Records for this task:
* start *

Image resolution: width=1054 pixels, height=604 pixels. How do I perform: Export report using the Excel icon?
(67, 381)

* end *
* start *

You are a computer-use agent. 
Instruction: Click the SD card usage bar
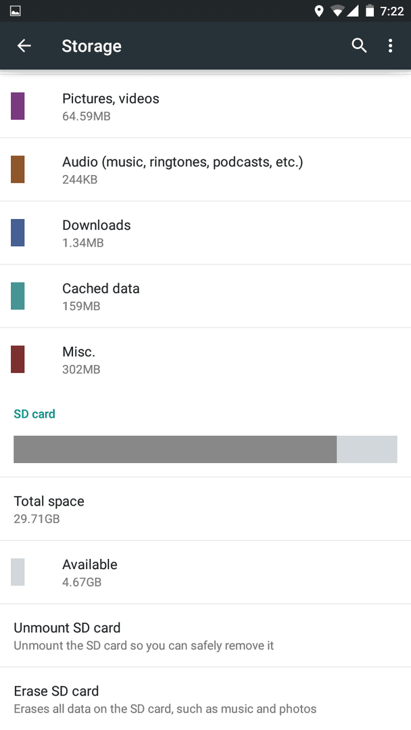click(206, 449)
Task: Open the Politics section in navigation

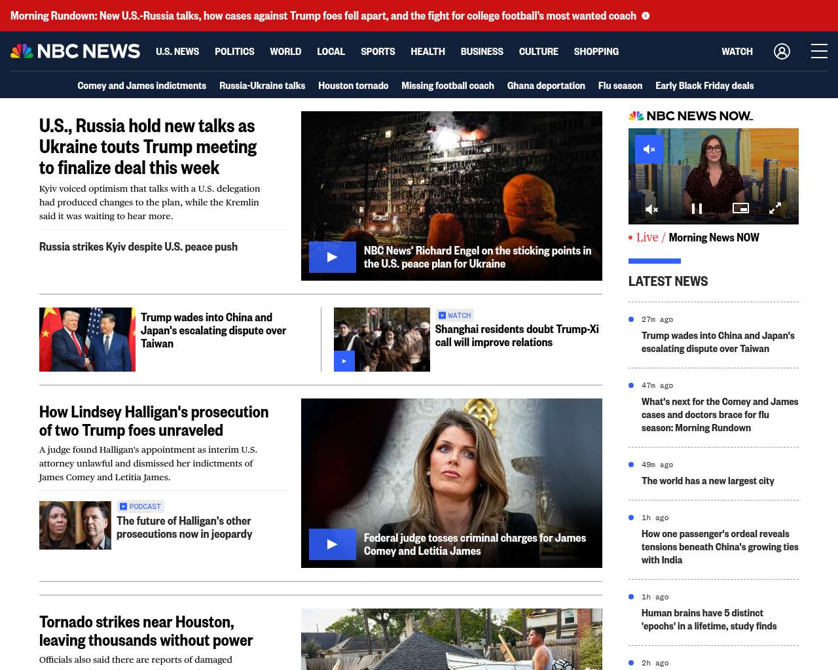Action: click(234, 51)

* end *
* start *

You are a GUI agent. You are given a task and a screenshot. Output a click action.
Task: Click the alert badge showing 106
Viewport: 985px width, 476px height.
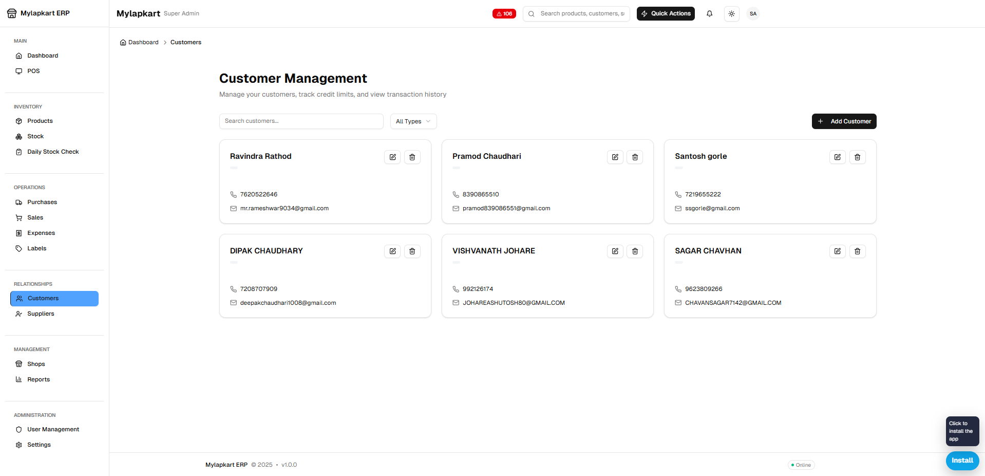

* end *

Starting at the line that contains "You are a computer-use agent." and ending at the line that contains "Action: click(234, 51)", with both of those lines included, recast the lines as a numbered list and skip any blank ones. Leave the pictures out.

1. You are a computer-use agent. 
2. Instruction: Click the SD card usage bar
3. click(206, 449)
4. Task: Open the Politics section in navigation
5. Action: click(234, 51)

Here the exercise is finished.